__Description of the task__. Please copy out the material word for word, starting at the line that contains "Task: Click the Accept All button" and stopping after the line that contains "will click(130, 194).", with nothing before or after.

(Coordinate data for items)
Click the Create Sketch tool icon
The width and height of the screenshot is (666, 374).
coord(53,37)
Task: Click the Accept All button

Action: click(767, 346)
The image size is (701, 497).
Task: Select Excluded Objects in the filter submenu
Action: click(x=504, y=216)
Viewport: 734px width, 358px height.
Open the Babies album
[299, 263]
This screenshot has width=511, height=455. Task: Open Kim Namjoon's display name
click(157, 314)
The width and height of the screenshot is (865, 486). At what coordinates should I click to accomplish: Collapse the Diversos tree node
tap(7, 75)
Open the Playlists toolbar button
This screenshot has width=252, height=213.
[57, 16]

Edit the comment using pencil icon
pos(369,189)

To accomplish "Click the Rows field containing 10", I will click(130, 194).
---
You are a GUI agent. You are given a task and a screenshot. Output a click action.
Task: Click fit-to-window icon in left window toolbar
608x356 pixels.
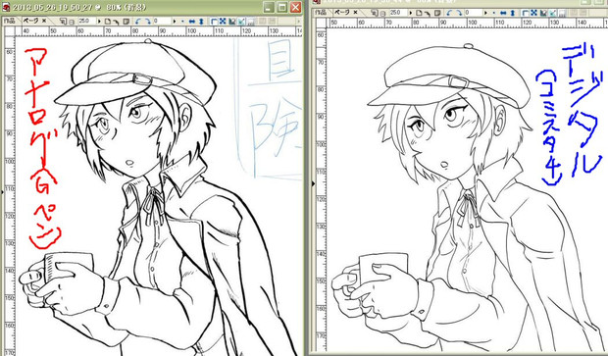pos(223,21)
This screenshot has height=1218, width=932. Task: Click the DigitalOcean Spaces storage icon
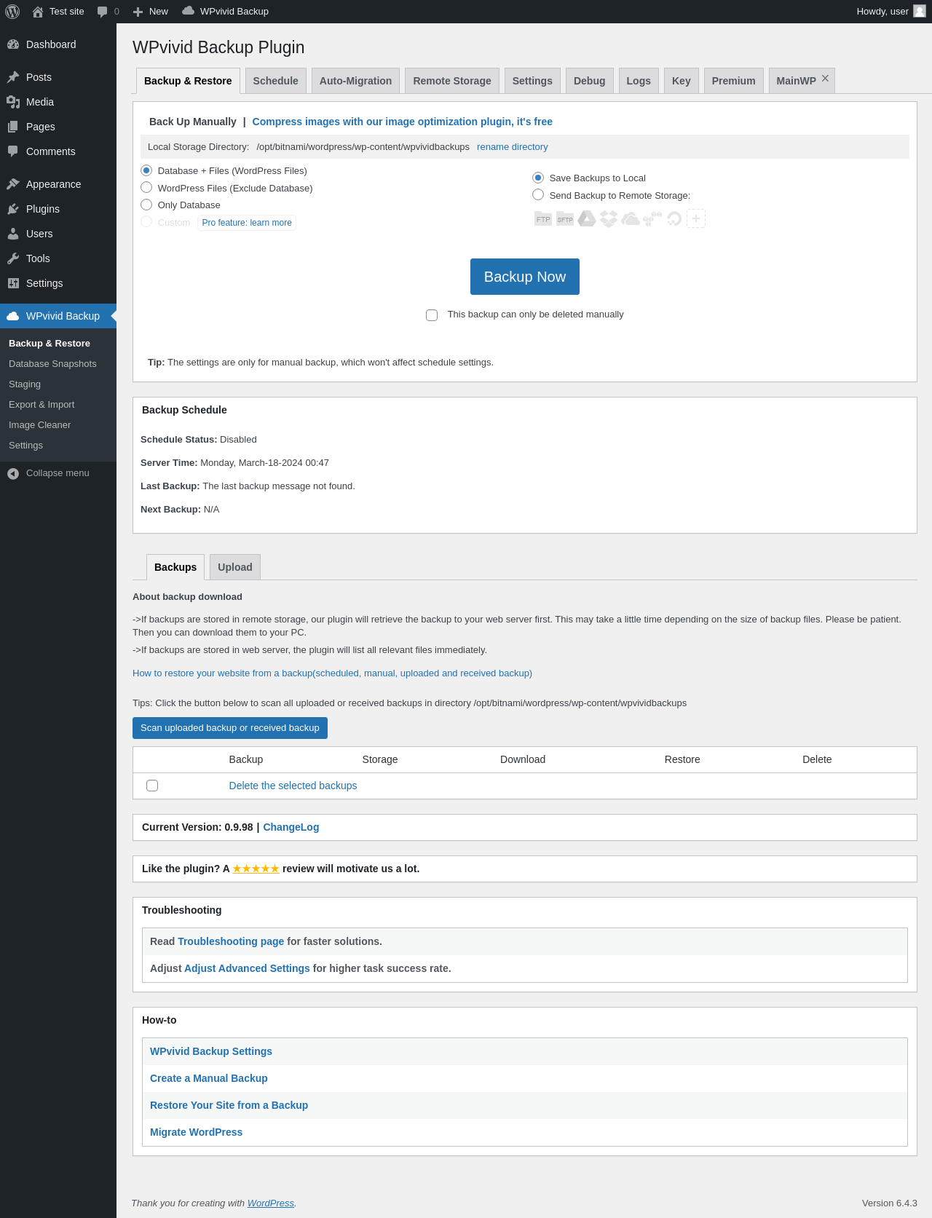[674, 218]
---
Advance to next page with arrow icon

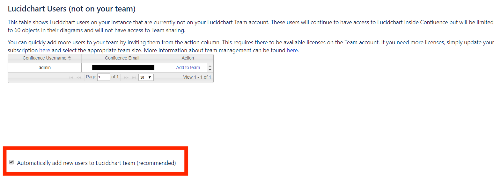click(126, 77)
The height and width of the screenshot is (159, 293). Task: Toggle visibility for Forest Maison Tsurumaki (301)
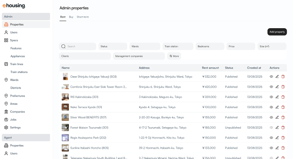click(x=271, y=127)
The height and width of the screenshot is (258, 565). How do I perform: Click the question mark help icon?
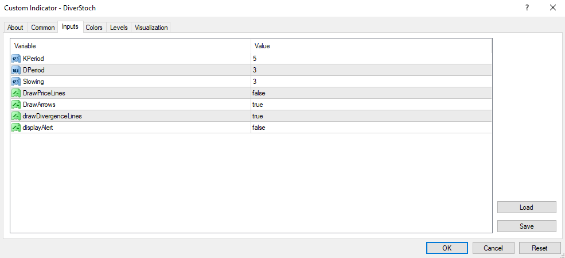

__Worked answer__.
Task: Click the Accept All button

Action: click(767, 346)
The image size is (701, 497).
Task: Select Excluded Objects in the filter submenu
Action: click(x=504, y=216)
Viewport: 734px width, 358px height.
Open the Babies album
[299, 263]
This screenshot has width=511, height=455. Task: Open Kim Namjoon's display name
click(157, 314)
The width and height of the screenshot is (865, 486). At what coordinates should I click to accomplish: Collapse the Diversos tree node
tap(7, 75)
Open the Playlists toolbar button
This screenshot has width=252, height=213.
[57, 16]

Edit the comment using pencil icon
pos(369,189)

To accomplish "Click the Rows field containing 10", I will click(130, 194).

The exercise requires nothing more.